Re: ZFS: amd64, devd, root file system.

From: Stefan Esser <se_at_FreeBSD.org>
Date: Sun, 15 Apr 2007 00:19:15 +0200
Pawel Jakub Dawidek wrote:
> On Sat, Apr 14, 2007 at 10:03:12PM +0200, Stefan Esser wrote:
>> Pawel Jakub Dawidek wrote:
>>> On Sat, Apr 14, 2007 at 11:21:37AM +0200, Stefan Esser wrote:
>>>> It is amazingly simple to get a test setup going and it worked fine
>>>> in my initial simple test cases. But now I've run into problems that
>>>> probably are not technical but caused by a lack of understanding ...
>>> This is not the first report that it doesn't work as it should. One was
>>> that /boot/defaults/loader.conf wasn't fresh enough, and there were no:
>> Hi Pawel,
>>
>> thanks for the reply, I got it working with some effort, see below ...
>>
>>> zpool_cache_load="YES"
>> This is apparently implied by zfs_load="YES" and redundant.
> 
> No, it isn't. It is absolutely necessary.
> 
>>> zpool_cache_type="/boot/zfs/zpool.cache"
>>> zpool_cache_name="/boot/zfs/zpool.cache"
>> These are defined in /boot/defaults/loader.conf ...
> 
> zpool_cache_load="YES" should be as well. I hope you didn't change it.
> You should not need to touch /boot/defaults/loader.conf.

Yes, it is there, I did not change it but missed it when I looked up
the other default values. (All files in /{boot,etc}/defaults/ are
unmodified and from a very recent -current.)

>> This could be fixed by exporting and then importing the pool (with -f).
>> There after the pool could be mounted and I could manually set up the
>> complete file system hierarchy. I verified that "/boot/zfs/zpool.cache"
>> was updated during the import (written to the boot partition), but the
>> next reboot failed again and I again got the same error status as shown
>> above.

Record excerpts:
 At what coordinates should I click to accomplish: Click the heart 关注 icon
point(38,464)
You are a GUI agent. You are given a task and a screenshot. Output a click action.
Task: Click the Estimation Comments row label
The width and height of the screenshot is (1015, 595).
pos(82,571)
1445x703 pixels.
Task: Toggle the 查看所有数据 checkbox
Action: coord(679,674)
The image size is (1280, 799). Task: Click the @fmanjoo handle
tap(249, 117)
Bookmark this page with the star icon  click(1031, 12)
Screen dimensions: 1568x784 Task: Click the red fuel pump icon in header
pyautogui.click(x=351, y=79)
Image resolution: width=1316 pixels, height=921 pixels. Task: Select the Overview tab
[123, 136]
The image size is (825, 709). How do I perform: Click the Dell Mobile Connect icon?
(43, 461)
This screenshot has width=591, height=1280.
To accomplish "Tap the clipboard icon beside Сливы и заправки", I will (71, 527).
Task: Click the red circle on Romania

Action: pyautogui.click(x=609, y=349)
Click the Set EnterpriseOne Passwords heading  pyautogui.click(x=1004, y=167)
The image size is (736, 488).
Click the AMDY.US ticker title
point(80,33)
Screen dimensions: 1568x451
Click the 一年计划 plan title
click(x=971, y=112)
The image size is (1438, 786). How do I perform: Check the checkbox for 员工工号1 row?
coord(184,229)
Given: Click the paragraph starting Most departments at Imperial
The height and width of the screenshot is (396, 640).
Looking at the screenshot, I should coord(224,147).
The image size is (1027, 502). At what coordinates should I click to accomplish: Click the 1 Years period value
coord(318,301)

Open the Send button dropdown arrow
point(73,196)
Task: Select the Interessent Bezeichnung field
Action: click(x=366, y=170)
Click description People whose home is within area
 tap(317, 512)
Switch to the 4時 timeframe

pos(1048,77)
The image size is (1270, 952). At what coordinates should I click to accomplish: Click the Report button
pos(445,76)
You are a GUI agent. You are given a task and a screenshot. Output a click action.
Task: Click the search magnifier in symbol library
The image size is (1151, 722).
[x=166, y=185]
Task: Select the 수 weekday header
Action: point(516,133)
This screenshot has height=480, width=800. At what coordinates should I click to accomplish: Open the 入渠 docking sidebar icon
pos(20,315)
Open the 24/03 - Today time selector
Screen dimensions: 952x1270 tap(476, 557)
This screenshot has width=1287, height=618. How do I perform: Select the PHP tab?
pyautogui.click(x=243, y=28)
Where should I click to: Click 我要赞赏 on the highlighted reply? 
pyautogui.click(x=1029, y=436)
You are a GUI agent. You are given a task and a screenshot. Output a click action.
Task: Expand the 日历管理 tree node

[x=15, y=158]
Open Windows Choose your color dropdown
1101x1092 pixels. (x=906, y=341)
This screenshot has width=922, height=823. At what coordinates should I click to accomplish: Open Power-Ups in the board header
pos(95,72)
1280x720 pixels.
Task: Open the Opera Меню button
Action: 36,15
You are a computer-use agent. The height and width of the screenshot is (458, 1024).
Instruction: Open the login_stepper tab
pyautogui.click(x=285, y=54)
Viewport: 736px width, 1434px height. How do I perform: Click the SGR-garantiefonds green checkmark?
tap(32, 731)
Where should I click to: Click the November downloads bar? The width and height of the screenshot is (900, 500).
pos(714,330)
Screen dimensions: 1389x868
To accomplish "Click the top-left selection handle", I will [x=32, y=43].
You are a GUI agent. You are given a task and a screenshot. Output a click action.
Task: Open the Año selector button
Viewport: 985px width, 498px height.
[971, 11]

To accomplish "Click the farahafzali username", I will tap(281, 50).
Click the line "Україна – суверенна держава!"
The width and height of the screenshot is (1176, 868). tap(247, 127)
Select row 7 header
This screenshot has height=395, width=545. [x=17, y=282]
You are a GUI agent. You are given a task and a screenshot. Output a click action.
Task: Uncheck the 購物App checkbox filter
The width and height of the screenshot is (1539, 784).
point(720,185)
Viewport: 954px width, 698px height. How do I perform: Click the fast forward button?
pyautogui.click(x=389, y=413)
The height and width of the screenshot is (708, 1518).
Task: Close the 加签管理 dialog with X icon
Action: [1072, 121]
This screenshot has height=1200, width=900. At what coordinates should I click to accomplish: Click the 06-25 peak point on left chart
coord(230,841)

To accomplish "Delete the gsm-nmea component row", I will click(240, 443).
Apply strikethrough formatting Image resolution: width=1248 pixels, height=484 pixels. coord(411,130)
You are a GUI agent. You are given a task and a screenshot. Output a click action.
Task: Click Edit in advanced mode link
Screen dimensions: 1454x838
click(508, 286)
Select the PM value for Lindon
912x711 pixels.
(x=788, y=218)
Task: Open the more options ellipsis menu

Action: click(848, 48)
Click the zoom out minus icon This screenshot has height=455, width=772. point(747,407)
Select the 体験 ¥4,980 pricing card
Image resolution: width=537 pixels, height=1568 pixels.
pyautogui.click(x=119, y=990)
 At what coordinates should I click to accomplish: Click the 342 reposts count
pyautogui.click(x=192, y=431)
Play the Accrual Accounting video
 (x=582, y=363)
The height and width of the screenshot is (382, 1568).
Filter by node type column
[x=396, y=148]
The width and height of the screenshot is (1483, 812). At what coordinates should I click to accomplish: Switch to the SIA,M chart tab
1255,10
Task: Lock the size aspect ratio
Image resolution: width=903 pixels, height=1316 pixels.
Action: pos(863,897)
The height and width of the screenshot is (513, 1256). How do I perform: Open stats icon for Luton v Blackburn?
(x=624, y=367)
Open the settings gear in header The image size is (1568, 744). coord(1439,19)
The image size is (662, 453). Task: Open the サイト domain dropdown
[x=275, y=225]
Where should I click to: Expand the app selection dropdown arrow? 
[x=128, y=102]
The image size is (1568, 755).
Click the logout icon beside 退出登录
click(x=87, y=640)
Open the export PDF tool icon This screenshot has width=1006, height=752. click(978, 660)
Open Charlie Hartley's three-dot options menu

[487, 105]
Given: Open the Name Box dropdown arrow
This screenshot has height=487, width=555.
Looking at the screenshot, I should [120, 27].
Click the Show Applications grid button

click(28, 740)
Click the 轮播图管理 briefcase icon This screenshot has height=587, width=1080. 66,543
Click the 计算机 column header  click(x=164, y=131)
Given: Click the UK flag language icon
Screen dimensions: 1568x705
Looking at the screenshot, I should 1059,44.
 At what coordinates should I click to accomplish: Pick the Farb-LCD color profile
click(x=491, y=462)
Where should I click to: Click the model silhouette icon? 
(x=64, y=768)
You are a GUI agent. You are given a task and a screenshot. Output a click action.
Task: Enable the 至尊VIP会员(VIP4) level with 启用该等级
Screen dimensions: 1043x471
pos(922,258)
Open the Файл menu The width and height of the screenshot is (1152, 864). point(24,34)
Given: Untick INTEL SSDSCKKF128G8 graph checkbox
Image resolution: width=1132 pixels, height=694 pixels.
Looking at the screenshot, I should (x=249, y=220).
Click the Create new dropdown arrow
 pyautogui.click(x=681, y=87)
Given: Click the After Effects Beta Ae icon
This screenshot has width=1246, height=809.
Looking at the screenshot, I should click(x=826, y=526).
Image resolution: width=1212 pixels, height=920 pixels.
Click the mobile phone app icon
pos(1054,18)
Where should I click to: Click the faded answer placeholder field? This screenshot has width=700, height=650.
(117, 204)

Check your understanding:
[1] Quote the ZFS mailing list message from "Re: ZFS: amd64, devd, root" to "of understanding ...".
[2] Continue the ZFS mailing list message from its last sentence.
The records come from a different source than the ZFS mailing list message.

Answers by task:
[1]
Re: ZFS: amd64, devd, root file system.

From: Stefan Esser <se_at_FreeBSD.org>
Date: Sun, 15 Apr 2007 00:19:15 +0200
Pawel Jakub Dawidek wrote:
> On Sat, Apr 14, 2007 at 10:03:12PM +0200, Stefan Esser wrote:
>> Pawel Jakub Dawidek wrote:
>>> On Sat, Apr 14, 2007 at 11:21:37AM +0200, Stefan Esser wrote:
>>>> It is amazingly simple to get a test setup going and it worked fine
>>>> in my initial simple test cases. But now I've run into problems that
>>>> probably are not technical but caused by a lack of understanding ...

[2]
> 
> Are you sure the updated file is the same file which is loaded on boot?

Yes, definitely, literally tens of times (I checked the modification
date and verified the readable parts matched what I changed, e.g. that
the pool name and underlying device where there). One of the problems
that I encountered was that mounting /boot (in my recovery root) R/W
meant that I could not later mount it within the ZFS root (after the
export/import of the pool). But I got around this problem and I'm quite
sure that /boot/zfs/zpool.cache was written to and that this file was
loaded with the kernel and the zfs module.

>> I made an attempt to fix it by creating another pool on an (during the
>> tests) unused swap partition on my "normal" UFS system disk (which I
>> had made an IDE slave for these tests). After copying the necessary
>> files over to the newly created "test2" pool on the SWAP partition I
>> got a system that mounted "zfs:test2" and that just worked ...
>>
>> Not working:    zpool create test  ad0s2
>> Working:        zpool create test2 ad1s1b
>>
>> (I.e. "test2" could be mounted automatically, while "test" required me
>> to boot with an UFS root and to export/import the pool before it could
>> be manually mounted.)
>>
>> Well, after some more testing I destroyed the pool "test" and created
>> it on "ad0s2c" instead of "ad0s2", and voila, I had my problem solved.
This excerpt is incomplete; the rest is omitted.